Document extract
___

NATURE'S TOLERANCE in the wake of the Pandemic

September 14, 2020

I love spending time in my back yard.  I love simple photography, capturing nature in all of it's unexpected twists and turns.

Over the past several years I have come to expect a certain "usual" response by the birds and squirrels and groundhogs when I would walk slowly to my back yard to see what's going on........SCRAMBLE......FLY......RUN......"WE'RE OUTTA HERE".....

But recently, several months since Covid, I have noticed a distinctive change in the instinctive responses of my back yard friends.

Because of the increased daily presence of me and my neighbours nature has progressively become more TOLERANT of my presence.

It's amazing, and REALLY interesting!

The animals have slowly come to realize that "we're not as much of a threat as they thought we were".  When I walk to my back yard, they are a little "less" prone to think I'm coming to threaten them, and a little "more" prone to see me as just a harmless presence.

A few days ago, I noticed a dead sparrow perched on my back yard feeder.  I did not disturb the body.  I proceeded to go ahead and cut the grass as I had planned...loudly coming within  inches of the bird's clutched body on the feeder....and I was totally sure that it was deceased.

However, a few minutes later, the bird was awake and had it's beak pressed into the feeder making a run at as many seeds as it could....I was really surprised.

    

The point is that 7-months prior, if a bird had been sleeping on my feeder and I started cutting the grass and making noise etc...it definitely would have "scattered" immediately.

___

Available data
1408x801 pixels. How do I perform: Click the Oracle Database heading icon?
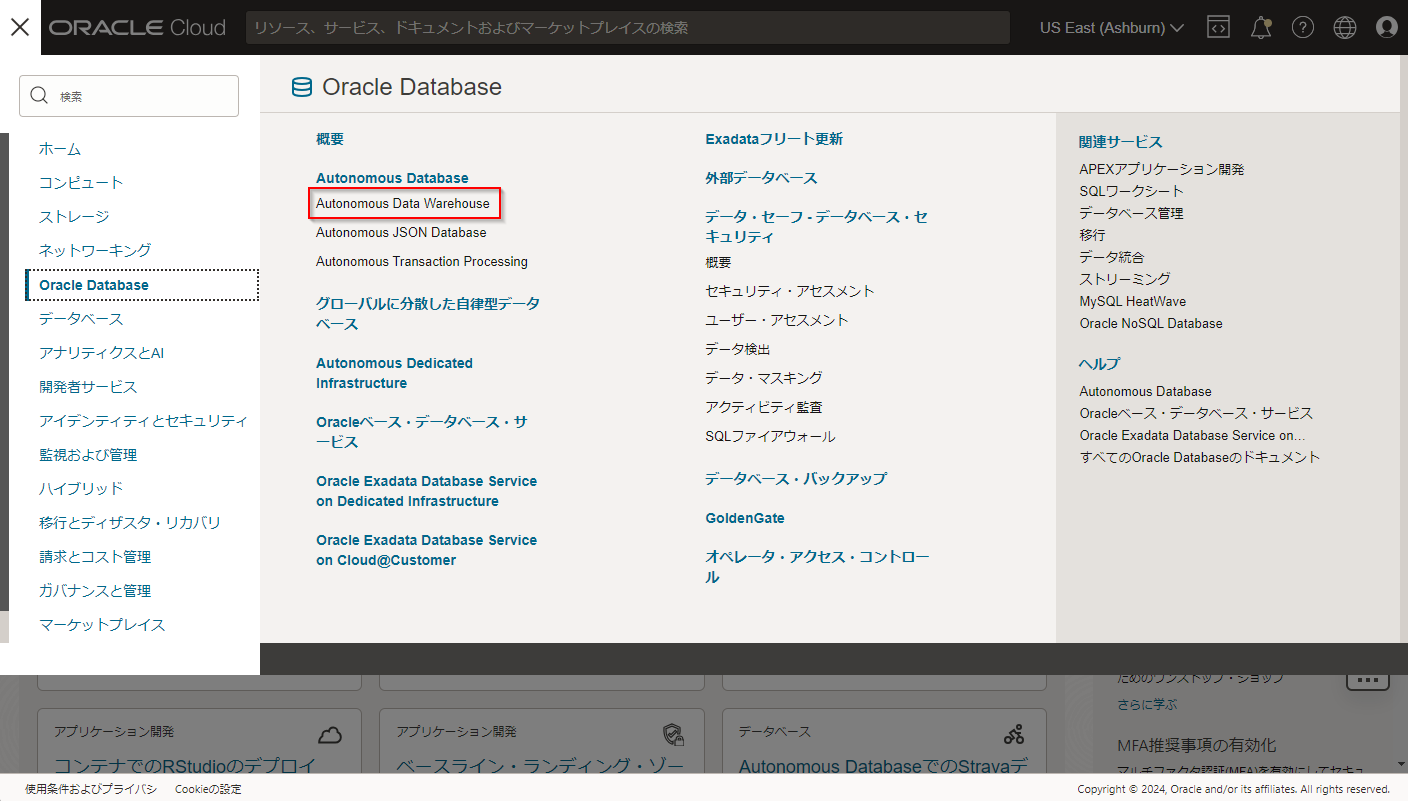pos(301,88)

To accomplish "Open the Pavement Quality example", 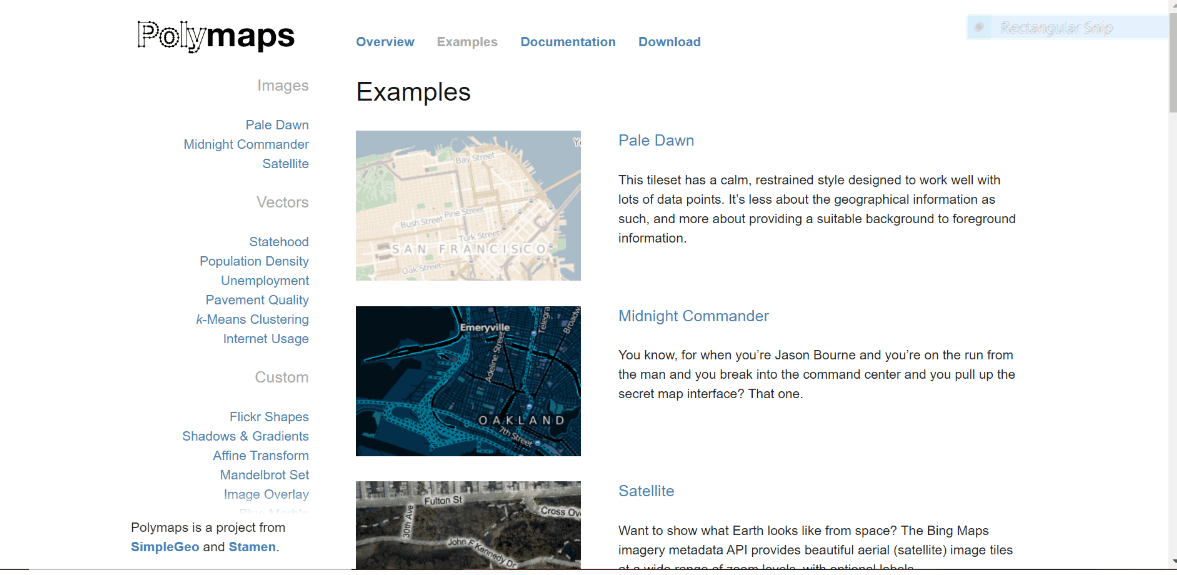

___

Work instruction 1
Summarize the piece on nature's tolerance in two sentences.
Work instruction 2
In the piece on nature's tolerance, rewrite the stretch from "Because of the" through "and REALLY interesting!", swapping "TOLERANT" for "ACCEPTING".

Your solution 1
Since Covid, the writer has noticed that backyard birds, squirrels, and groundhogs, which used to run or fly off when approached, have grown more tolerant because the writer and the neighbours are around more each day. A sparrow the writer was sure was dead stayed on the feeder while the grass was loudly cut inches away, then woke up and ate seeds, whereas seven months earlier it would have scattered immediately.

Your solution 2
Because of the increased daily presence of me and my neighbours nature has progressively become more ACCEPTING of my presence.

It's amazing, and REALLY interesting!